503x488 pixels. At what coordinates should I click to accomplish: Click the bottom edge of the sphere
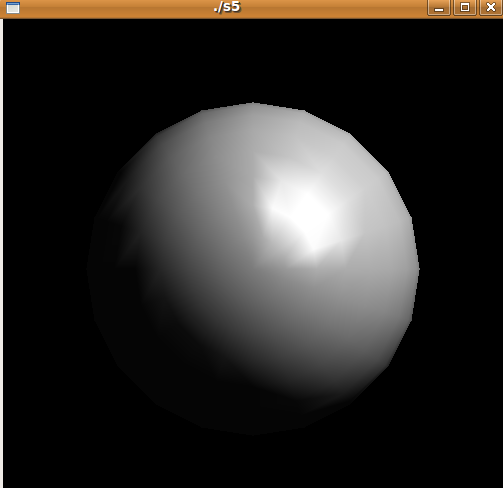click(x=253, y=433)
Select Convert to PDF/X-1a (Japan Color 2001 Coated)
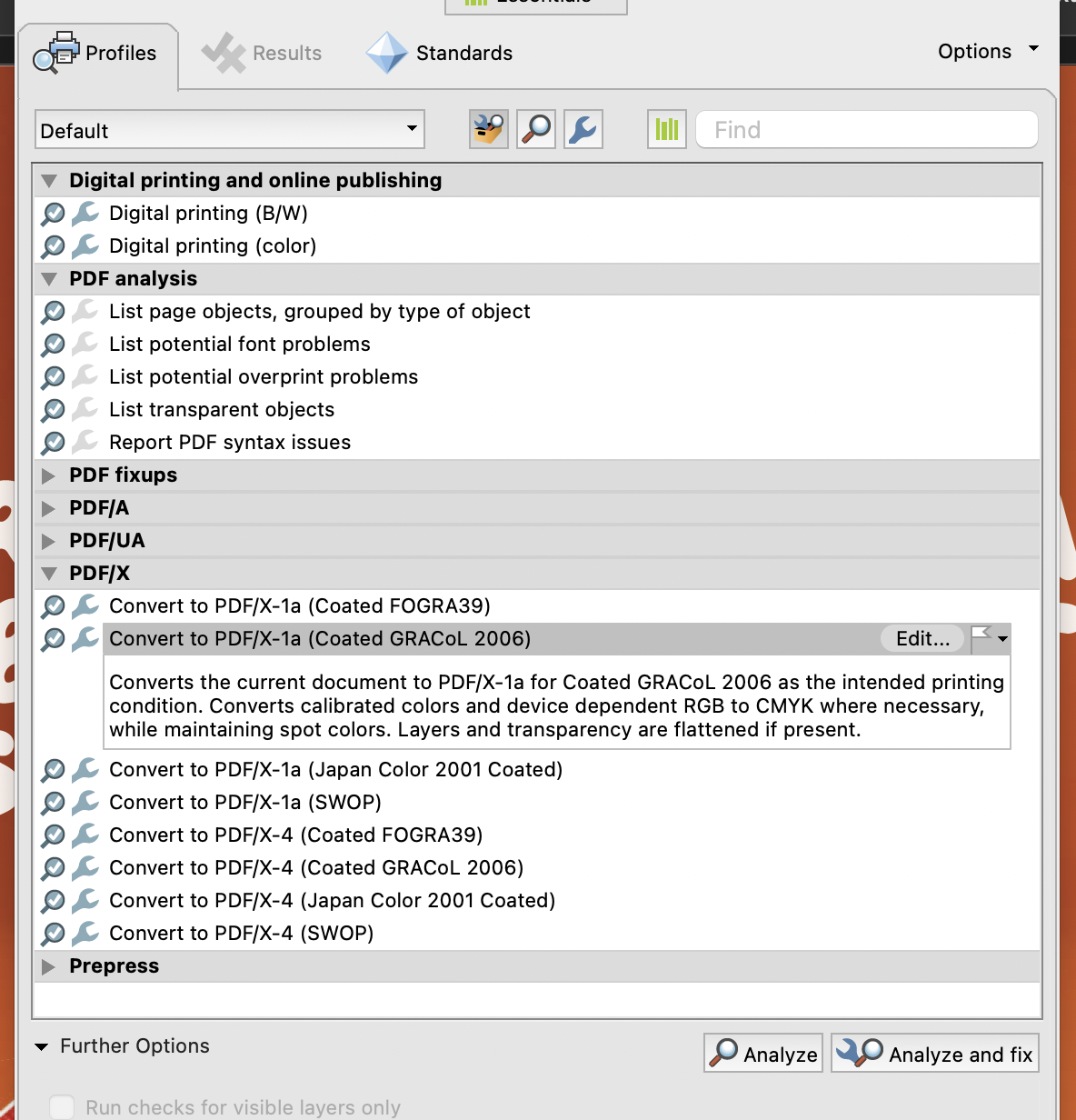This screenshot has width=1076, height=1120. click(335, 770)
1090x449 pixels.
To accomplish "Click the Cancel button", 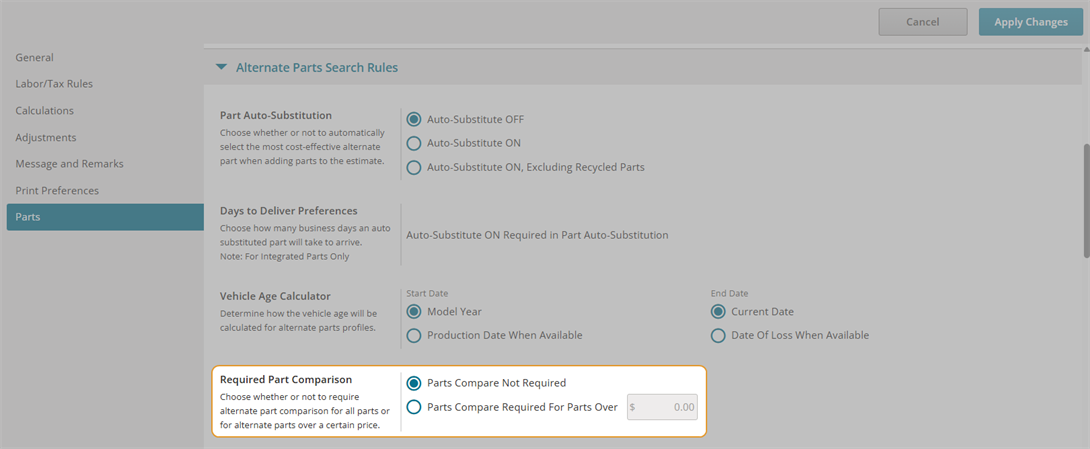I will pos(922,22).
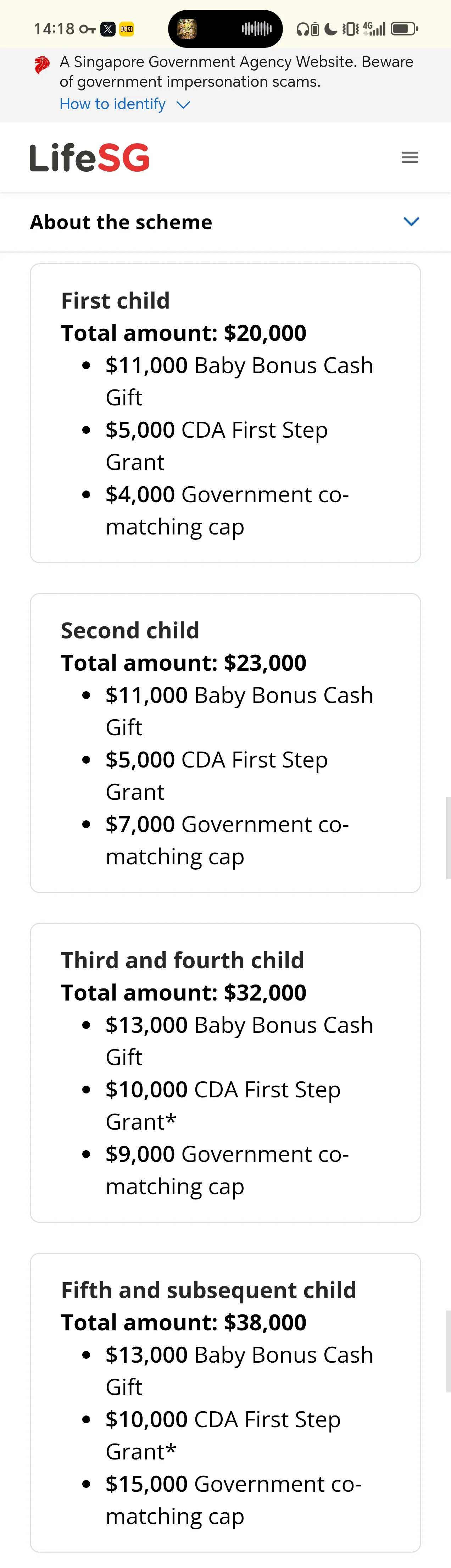
Task: Tap the moon do-not-disturb icon
Action: [x=330, y=29]

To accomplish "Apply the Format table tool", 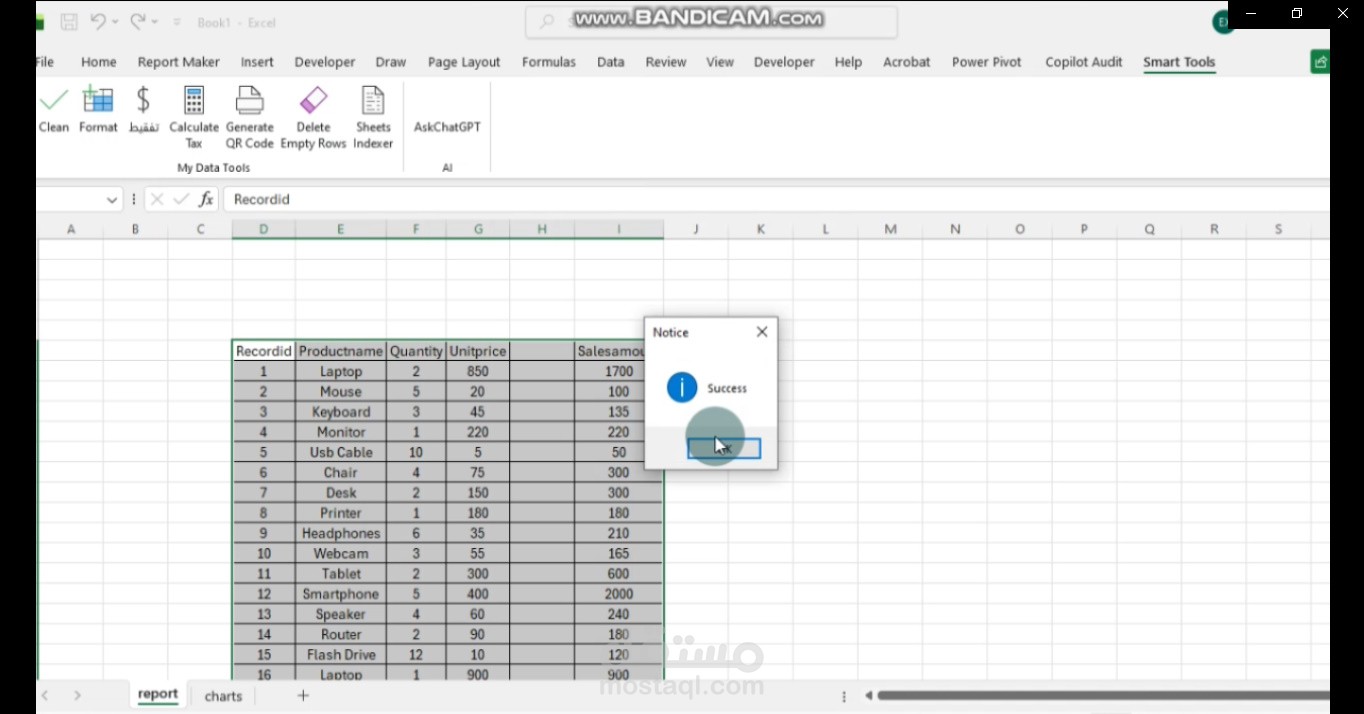I will click(98, 110).
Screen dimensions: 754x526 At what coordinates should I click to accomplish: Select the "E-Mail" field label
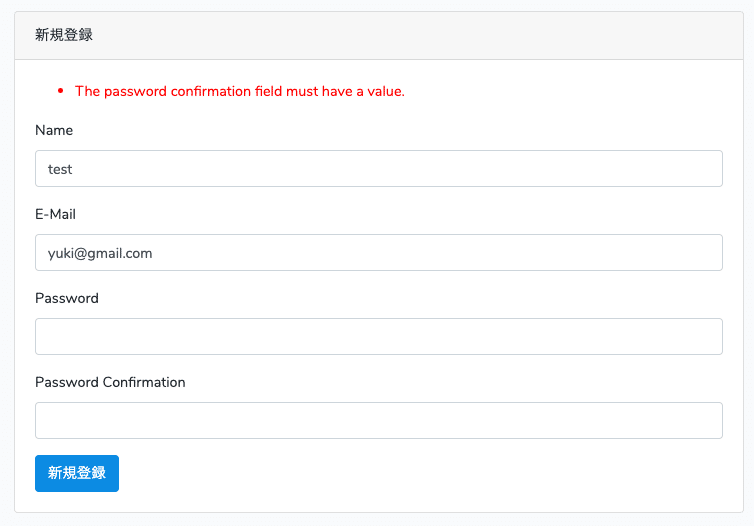[x=55, y=214]
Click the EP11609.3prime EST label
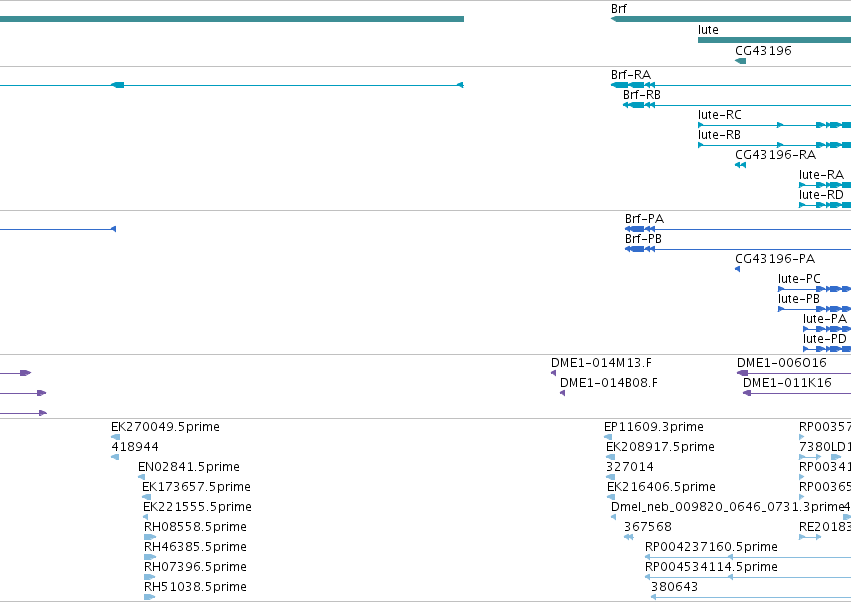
::::::::::
* _TRY IT_
Please retype exactly the lines from the one containing "Screen dimensions: 754x526" to the last line of the records above, both included, without any pictures.

* _TASK ANSWER_
Screen dimensions: 754x526 At what coordinates should I click to accomplish: Select the "E-Mail" field label
[x=55, y=214]
Click the EP11609.3prime EST label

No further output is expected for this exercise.